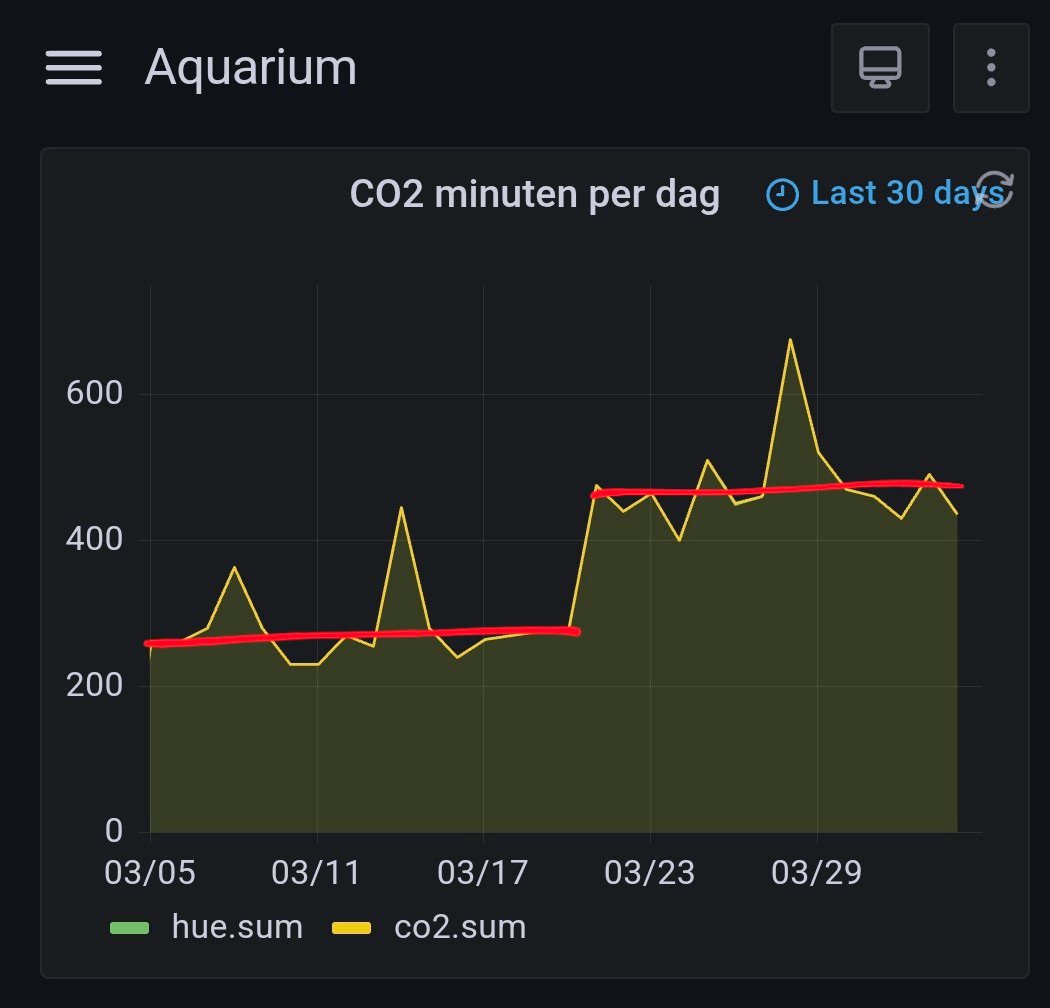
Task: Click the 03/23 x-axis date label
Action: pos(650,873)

--

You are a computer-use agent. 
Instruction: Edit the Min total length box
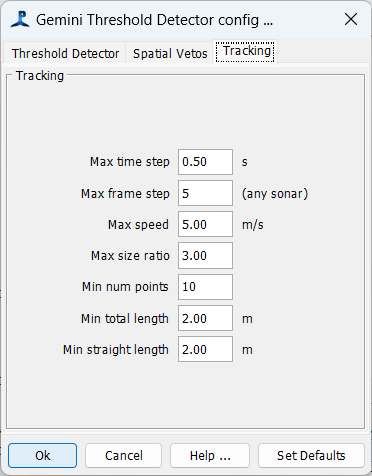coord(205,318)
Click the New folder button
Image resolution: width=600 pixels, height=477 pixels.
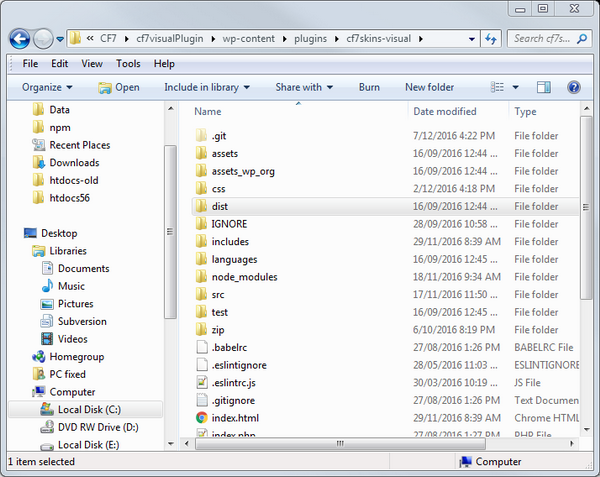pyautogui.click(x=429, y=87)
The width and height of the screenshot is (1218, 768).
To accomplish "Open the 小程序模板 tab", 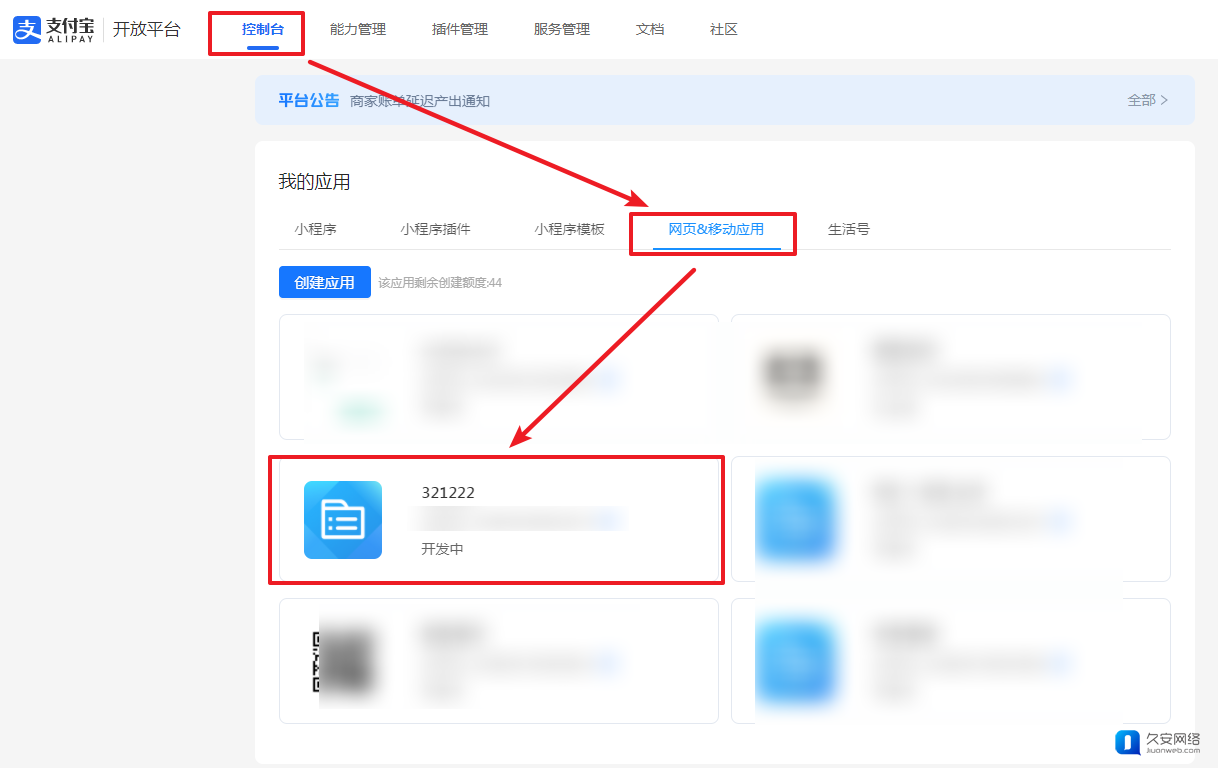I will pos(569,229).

* **EXERCISE BRIEF**
Duplicate the rows starting at the line that contains "You are a computer-use agent." and ending at the line that contains "pyautogui.click(x=429, y=87)", with both of those lines included. Omit the pictures from your answer.

* **RESPONSE TO THIS EXERCISE**
You are a computer-use agent. 
Instruction: Edit the Min total length box
coord(205,318)
Click the New folder button
Image resolution: width=600 pixels, height=477 pixels.
pyautogui.click(x=429, y=87)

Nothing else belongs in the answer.